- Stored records
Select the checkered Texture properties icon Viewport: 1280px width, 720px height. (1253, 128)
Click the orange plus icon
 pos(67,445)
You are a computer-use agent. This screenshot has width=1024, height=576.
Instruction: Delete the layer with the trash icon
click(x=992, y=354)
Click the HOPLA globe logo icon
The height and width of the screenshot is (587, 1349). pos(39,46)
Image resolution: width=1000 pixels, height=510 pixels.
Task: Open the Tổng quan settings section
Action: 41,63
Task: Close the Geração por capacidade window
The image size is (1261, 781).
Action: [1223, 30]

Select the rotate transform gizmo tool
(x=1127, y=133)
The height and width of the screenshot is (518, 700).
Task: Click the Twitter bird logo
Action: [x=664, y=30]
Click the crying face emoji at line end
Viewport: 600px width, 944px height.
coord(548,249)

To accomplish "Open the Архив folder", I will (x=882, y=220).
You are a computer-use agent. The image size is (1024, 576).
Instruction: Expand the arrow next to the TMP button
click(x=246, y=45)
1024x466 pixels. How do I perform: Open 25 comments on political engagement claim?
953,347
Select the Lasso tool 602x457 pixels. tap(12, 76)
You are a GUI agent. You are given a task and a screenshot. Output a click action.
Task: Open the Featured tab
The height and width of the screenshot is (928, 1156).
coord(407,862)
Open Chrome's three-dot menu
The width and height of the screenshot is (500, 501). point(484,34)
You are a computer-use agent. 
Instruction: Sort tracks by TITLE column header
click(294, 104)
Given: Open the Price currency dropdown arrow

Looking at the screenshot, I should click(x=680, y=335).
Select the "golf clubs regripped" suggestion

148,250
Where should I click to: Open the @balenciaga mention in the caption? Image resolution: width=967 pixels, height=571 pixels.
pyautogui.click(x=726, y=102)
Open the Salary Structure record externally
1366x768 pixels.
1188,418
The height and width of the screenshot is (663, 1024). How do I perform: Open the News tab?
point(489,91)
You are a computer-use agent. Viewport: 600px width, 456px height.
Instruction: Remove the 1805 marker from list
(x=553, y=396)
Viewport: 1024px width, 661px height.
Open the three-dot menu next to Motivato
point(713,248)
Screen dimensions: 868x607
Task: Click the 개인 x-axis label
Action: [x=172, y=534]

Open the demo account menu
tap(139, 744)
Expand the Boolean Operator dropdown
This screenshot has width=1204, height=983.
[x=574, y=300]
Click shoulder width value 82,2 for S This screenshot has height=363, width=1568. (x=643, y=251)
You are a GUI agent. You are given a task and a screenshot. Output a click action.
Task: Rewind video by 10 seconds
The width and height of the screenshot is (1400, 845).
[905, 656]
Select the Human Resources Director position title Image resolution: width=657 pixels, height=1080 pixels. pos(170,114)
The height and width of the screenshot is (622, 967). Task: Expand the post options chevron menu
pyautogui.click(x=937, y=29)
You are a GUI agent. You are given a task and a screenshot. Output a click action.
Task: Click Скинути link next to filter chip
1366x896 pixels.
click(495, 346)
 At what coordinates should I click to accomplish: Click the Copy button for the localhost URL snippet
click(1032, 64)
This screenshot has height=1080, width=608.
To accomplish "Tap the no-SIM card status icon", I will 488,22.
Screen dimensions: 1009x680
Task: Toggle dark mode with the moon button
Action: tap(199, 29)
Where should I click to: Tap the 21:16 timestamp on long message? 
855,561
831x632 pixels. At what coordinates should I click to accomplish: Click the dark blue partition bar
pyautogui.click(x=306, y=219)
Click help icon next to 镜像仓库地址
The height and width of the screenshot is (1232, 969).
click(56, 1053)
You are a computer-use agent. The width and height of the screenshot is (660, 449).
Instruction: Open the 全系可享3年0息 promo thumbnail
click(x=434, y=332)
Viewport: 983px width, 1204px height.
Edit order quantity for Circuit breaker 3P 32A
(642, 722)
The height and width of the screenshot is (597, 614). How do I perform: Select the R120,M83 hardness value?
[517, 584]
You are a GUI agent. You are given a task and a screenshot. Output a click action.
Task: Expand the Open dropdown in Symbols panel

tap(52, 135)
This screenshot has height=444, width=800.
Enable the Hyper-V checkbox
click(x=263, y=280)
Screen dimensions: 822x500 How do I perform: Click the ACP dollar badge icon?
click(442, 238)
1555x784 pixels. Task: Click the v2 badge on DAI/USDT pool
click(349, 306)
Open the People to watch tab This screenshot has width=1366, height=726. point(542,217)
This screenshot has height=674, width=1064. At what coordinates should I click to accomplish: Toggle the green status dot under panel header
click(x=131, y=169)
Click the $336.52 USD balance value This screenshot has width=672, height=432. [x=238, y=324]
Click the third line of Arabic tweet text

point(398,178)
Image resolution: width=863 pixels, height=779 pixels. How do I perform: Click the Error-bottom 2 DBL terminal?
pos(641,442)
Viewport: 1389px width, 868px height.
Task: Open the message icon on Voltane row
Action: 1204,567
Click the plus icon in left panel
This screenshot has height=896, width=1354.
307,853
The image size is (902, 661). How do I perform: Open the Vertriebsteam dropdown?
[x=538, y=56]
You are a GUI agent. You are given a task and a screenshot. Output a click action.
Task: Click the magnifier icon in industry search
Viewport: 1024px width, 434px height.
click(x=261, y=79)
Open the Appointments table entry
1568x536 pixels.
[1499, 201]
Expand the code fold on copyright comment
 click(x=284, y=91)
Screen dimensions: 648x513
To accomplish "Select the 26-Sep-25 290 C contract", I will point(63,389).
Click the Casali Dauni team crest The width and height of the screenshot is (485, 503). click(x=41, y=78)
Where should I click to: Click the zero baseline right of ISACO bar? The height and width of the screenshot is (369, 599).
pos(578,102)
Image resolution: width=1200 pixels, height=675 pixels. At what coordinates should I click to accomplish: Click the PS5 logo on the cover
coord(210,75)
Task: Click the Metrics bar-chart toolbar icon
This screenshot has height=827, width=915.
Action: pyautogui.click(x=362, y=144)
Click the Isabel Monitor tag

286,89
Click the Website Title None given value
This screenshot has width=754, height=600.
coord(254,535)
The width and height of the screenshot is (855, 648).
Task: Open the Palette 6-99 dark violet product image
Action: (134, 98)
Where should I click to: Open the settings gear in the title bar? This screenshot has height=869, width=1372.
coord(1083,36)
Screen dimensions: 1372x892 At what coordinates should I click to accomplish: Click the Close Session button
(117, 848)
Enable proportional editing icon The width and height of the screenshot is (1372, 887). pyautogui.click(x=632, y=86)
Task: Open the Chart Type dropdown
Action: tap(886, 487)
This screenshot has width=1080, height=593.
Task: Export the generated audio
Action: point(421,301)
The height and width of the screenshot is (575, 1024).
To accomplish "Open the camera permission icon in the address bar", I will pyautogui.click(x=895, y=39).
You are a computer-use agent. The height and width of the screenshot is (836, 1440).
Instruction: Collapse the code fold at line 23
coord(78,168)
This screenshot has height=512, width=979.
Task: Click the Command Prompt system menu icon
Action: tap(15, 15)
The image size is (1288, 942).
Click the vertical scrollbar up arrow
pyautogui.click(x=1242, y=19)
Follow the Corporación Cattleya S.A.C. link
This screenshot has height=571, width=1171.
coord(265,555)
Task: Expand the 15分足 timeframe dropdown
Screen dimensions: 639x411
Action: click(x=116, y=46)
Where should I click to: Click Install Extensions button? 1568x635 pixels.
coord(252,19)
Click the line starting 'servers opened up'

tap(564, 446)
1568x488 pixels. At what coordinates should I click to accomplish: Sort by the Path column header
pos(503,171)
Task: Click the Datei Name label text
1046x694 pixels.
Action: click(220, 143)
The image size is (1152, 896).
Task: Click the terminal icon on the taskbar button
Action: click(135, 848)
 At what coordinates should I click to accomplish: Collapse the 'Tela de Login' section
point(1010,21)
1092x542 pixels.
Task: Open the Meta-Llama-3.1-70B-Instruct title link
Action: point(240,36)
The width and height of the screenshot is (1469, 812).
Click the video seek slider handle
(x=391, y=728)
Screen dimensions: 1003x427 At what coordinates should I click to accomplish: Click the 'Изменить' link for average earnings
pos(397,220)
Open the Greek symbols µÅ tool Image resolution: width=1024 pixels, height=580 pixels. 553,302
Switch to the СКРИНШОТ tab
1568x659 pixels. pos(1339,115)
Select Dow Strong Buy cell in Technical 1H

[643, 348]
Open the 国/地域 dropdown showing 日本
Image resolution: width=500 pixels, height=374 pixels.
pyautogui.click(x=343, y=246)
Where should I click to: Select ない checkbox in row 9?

- Problem statement
There is a run of lines above from the one with "Select the rotate transform gizmo tool" to the one with "You are a computer-use agent. The image"; print exactly that run, both ends included, and nothing else.

- Written response
Select the rotate transform gizmo tool
(x=1127, y=133)
The height and width of the screenshot is (518, 700).
Task: Click the Twitter bird logo
Action: [x=664, y=30]
Click the crying face emoji at line end
Viewport: 600px width, 944px height.
coord(548,249)

To accomplish "Open the Архив folder", I will (x=882, y=220).
You are a computer-use agent. The image size is (1024, 576).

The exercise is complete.